Economics: key parameters
Development Geology Reference Manual | |
Series | Methods in Exploration |
---|---|
Part | Economics and risk asseement |
Chapter | Key economic parameters |
Author | Peter R. Rose, Robert S. Thompson |
Link | Web page |
Store | AAPG Store |
Each of the many economic parameters used in assessing and comparing oil and gas ventures has utility in measuring some desired aspect of the proposed opportunity. Unfortunately, no single parameter “does it all,” but some are better than others. For a thorough treatment of this subject, see Capen et al[1], Newendorp[2], Megill[3], and Thompson and Wright[4]. The “yardsticks” discussed below represent the more commonly used economic measures. The key economic parameters for the example development well and the example multiwell extension project, given in the chapter on “Building a Cash Flow Model,” are summarized here in Tables 1 and 2, respectively.

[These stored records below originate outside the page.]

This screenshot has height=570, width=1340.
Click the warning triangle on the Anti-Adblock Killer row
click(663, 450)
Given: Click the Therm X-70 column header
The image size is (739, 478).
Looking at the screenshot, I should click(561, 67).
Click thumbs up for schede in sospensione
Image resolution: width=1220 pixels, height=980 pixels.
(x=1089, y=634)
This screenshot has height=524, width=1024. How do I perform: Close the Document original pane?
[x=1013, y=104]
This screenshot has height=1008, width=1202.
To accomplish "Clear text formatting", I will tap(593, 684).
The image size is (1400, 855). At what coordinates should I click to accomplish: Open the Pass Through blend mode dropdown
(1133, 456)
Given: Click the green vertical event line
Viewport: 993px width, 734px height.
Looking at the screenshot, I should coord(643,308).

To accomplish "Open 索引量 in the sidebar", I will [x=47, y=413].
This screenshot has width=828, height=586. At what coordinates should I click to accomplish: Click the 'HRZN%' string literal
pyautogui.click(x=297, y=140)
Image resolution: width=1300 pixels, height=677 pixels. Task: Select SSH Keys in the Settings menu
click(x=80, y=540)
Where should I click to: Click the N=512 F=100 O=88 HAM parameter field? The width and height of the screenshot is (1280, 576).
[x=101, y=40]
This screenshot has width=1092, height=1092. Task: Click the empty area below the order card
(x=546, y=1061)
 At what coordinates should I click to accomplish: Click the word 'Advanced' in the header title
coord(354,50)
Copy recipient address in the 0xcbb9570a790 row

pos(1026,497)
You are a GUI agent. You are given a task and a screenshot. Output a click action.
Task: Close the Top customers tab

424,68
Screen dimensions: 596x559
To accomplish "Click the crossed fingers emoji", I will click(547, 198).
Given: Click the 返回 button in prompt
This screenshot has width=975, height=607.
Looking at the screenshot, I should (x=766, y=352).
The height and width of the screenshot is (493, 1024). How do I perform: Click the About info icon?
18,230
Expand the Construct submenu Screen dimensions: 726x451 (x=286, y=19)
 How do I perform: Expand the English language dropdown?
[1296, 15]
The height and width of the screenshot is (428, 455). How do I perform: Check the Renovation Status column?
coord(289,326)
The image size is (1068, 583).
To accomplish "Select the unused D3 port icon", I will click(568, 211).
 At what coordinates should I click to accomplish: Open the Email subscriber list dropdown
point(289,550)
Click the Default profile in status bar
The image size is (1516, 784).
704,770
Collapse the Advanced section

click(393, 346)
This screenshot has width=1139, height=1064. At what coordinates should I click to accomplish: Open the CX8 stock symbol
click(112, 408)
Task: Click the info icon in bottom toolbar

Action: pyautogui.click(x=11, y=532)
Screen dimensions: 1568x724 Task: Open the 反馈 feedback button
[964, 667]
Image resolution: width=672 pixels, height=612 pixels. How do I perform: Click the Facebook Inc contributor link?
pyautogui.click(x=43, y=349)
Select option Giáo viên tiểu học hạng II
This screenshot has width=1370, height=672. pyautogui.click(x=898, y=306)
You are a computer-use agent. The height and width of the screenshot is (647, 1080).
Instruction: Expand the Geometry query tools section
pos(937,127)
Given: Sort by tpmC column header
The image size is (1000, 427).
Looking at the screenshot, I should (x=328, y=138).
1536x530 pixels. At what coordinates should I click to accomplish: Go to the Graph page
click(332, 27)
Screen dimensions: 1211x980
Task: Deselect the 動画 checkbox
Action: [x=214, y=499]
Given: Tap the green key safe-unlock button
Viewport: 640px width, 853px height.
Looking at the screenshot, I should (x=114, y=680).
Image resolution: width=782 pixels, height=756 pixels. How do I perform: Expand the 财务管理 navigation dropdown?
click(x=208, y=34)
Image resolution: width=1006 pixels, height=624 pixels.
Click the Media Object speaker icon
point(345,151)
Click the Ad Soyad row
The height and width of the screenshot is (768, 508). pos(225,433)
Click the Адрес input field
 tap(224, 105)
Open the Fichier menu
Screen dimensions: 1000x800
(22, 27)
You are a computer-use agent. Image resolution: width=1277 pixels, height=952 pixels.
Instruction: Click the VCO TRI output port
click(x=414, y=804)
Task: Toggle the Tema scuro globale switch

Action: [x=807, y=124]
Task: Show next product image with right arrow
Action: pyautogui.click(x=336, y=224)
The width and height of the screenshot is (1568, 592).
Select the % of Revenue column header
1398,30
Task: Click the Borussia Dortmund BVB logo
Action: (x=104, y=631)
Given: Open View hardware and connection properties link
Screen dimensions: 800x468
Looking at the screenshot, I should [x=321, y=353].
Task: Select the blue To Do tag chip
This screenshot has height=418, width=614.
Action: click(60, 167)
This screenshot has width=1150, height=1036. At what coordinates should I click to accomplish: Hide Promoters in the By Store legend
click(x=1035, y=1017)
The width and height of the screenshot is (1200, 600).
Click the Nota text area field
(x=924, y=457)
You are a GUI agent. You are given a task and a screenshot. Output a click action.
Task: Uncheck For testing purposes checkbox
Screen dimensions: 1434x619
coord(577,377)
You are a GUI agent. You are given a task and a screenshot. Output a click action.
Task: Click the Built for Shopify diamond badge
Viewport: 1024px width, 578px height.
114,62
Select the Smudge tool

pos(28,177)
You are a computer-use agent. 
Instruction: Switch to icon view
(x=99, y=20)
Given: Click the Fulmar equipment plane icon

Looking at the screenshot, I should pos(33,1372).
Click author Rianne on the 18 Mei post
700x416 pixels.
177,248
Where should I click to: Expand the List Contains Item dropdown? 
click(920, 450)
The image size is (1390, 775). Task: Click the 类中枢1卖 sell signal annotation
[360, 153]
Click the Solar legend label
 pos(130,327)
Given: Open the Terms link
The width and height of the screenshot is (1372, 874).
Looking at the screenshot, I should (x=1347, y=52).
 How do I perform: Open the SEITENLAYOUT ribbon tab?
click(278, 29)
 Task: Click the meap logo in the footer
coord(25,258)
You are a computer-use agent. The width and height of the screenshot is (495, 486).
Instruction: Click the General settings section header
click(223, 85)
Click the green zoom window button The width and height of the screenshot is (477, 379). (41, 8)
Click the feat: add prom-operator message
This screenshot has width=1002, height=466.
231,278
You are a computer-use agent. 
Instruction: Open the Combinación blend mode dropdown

Economic Parameter | Value |
---|---|
NPV at 4% | cost::1,015,600 USD |
DCFROR (%) | 44.9 |
Cumulative undiscounted NCF (after-tax) | cost::1,201,893 USD |
Undiscounted payout (years) | 1.0 |
Undiscounted profit to investment ratio | cost::1,201,893 USD/1,375,000 = 0.87 |
Investment efficiency (4% discount rate) | cost::1,015,600 USD/1,375,000=0.74 |
Discounted profit to investment ratio (4% discount ratio) | cost::1,015,600 USD/1,375,000=0.74 |
Expected net present value (4% discount rate) Ps = 0.80, Pf = 0.20 | 0.80 × 1,015,600 – 0.20 × 495,000 = cost::713,480 USD |
Economic Parameter | Value |
---|---|
NPV at 4% | cost::2,729,760 USD |
DCFROR (%) | 28.0 |
Cumulative undiscounted NCF (after-tax) | cost::3,634,721 USD |
Undiscounted payout (years) | 3.4 |
Undiscounted profit to investment ratio | cost::3,634,721 USD/7,225,000 = 0.50 |
Investment efficiency (4% discount rate) | cost::2,729,760 USD/2,429,333 = 1.12 |
Discounted profit to investment ratio (4% discount ratio) | cost::2,729,760 USD/6,859,396 = 0.40 |
Expected net present value (4% discount rate) Ps = 0.70, Pf = 0.30 | 0.70 × 2,729,760 – 0.30 × 990,000 = cost::1,613,832 USD |
Annual budgeting is carried out once the drilling program is chosen by selecting projects that rank high with regard to whichever economic yardsticks best fit the organization's needs.
Net present value[edit]
Net present value (NPV), or net present worth, is based on the concept of equivalence discussed in the chapter on “The Time Value of Money.” The net present value is equivalent to the future cash flows at the assumed discount rate. It is the fundamental parameter to express value of a project assuming success, and it measures the cumulative cash worth of the venture above the corporate discount rate. Ordinarily, it is based upon the mean reserves case. For the development well in Table 1 of the chapter on “Building a Cash Flow Model,” the NPV at 4% = cost::1,015,600 USD. For the extension project (see Table 3 of the same chapter), the NPV at 4% = cost::2,729,760 USD.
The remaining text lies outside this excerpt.